In den besagten zwei Jahren habe ich immer wieder versucht, mich in Sachen „Leerverkäufe“ ‚weiterzubilden’, um möglicherweise – siehe oben – auch mit meinen Leerverkäufen Geld zu verdienen. Doch weil ich offenbar zu eselig bin, um hinter das Geheimnis dieses Finanzsystems zu kommen, bin ich um keinen Euro reicher geworden.
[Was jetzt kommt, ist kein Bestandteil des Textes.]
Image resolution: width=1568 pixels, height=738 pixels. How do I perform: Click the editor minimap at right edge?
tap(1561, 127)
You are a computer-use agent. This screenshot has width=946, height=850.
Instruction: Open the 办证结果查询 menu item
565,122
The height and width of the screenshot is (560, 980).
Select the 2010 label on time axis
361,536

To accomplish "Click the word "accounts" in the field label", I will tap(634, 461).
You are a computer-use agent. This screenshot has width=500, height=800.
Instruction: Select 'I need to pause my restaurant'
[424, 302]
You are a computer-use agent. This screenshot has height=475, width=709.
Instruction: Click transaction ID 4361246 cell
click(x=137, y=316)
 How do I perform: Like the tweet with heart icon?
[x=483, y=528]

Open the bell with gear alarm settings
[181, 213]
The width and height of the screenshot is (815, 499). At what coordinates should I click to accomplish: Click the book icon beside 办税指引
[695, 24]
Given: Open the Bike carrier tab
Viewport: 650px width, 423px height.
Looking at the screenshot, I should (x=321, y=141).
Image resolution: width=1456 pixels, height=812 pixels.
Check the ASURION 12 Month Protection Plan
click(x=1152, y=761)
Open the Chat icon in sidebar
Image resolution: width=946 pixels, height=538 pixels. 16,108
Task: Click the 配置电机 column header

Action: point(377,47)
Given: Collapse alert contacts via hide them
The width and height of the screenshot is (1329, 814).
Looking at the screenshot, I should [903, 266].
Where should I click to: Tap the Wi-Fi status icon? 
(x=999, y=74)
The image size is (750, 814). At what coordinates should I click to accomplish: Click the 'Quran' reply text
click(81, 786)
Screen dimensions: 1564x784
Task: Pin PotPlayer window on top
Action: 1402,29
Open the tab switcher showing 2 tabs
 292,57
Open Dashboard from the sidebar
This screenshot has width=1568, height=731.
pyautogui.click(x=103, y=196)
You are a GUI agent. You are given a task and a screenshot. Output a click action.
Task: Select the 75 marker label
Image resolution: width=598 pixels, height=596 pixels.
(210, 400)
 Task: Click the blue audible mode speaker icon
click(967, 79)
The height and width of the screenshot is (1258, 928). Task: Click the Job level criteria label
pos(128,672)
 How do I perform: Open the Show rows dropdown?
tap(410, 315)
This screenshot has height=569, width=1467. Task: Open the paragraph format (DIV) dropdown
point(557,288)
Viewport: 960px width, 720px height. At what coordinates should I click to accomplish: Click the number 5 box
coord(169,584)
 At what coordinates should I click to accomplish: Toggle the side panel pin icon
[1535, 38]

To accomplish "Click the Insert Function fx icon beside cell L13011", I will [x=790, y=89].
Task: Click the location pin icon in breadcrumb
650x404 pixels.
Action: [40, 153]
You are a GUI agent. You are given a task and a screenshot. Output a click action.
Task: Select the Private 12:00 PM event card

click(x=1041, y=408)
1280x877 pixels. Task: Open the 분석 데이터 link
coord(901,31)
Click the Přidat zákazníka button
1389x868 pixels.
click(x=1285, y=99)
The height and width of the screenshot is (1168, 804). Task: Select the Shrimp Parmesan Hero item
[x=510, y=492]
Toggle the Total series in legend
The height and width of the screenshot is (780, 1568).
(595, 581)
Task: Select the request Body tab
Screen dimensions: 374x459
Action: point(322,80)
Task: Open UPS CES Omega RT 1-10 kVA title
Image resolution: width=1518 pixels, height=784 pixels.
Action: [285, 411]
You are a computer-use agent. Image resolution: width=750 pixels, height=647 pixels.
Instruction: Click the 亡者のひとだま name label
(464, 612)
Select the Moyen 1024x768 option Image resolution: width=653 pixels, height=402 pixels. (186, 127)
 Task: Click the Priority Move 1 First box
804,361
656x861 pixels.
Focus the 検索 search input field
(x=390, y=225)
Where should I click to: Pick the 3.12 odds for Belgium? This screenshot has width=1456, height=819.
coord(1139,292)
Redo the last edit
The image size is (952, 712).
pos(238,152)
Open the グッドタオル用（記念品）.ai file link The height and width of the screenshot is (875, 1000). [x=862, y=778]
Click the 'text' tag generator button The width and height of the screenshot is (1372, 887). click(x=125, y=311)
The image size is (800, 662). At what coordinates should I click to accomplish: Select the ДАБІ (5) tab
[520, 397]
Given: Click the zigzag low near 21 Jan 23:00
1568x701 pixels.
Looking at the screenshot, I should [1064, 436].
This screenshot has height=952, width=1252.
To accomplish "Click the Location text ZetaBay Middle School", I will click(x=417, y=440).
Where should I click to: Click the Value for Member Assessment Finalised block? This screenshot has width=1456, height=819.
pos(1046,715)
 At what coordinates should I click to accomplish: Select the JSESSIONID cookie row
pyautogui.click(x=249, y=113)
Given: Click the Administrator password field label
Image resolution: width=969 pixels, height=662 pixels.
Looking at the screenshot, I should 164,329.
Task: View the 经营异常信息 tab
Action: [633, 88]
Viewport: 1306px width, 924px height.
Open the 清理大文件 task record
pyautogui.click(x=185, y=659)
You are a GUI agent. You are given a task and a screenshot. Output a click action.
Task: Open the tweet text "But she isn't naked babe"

Wohl traue ich mir zu auszusagen, warum ein Verbot von Leerverkäufen richtig, - und  warum ein Verbot von Leerverkäufen falsch ist. Ich bilde mir sogar ein, alles und alle zu verstehen, nur verstehe ich es nicht mit meinen Leerverkäufen ins Geschäft zu kommen. Vielleicht weil ich d a s überhaupt nicht will -?

Endlich: Weihnachten 2009

In der Weihnachtsausgabe der <Süddeutschen Zeitung> wurde eine kleine Geschichte aus dem politischen Kulturmagazin <Die Gazette> zitiert, die es wert ist, weiter erzählt zu werden. Sie erklärt auf eine gewitzte Weise die „Regeln“ des Finanzmarktes. Und zwar so:

Chuck kauft für 100 Dollar einen Esel. Das Tier stirbt vor der Lieferung. Chuck will sein Geld zurück, der Farmer hat es aber angeblich schon ausgegeben.

Nun will Chuck den toten Esel haben um ihn zu verlosen. Verlosen? Ich sag den Leuten einfach nicht, sagt Chuck, dass der Esel tot ist.

Einen Monat später trifft der Farmer Chuck wieder. Was aus dem Esel geworden ist? Nun, ich habe ihn verlost. 500 Lose zu 2 Dollar verkauft und 998 Dollar Gewinn gemacht.

Hat sich denn keiner beschwert? Nur der Kerl, der den Esel gewonnen hat. Dem habe ich seine 2 Dollar zurück gegeben …

Die Geschichte endet mit der Anmerkung: „Heute arbeitet Chuck für Goldman Sachs“.

 

Fazit

Die Geschichte erklärt wie Leerverkäufe funktionieren.  Sie erklärt nicht, wie so ein Eselsmodell zu einem Weltfinanzprinzip werden konnte, und was man dagegen unternehmen soll.

 

Commentaires

Portrait de epsilon37

100 zu viel

In der Tat war der Gewinn nur 898 Dollar, weil Chuck nicht 100 Dollar zurück erhielt, nur den toten Esel. Da soll man nicht einmal Chuck glauben. Für die Geschichte spielt das keine Rolle, das Fazit bleibt so oder so gültig.

Portrait de Walter Armbruster

Die Sache mit den Leerverkäufen

Eine echt gute Erklärung, und jetzt weiss auch ich, wie gewisse Finanzinstumente funktionieren. Nun, nachdem die Finanzkriese halbwegs ausgestanden ist, und die Karten neu gemischt wurden, wird Chuck weitere Esel kaufen.
So könnte man sagen:" Es gibt Leute wie du und ich, die haben irgendwann mal etwas geklaut. Dann gibt es richtige Schweerverbrecher. Und dann gibt es noch Investmentbanker!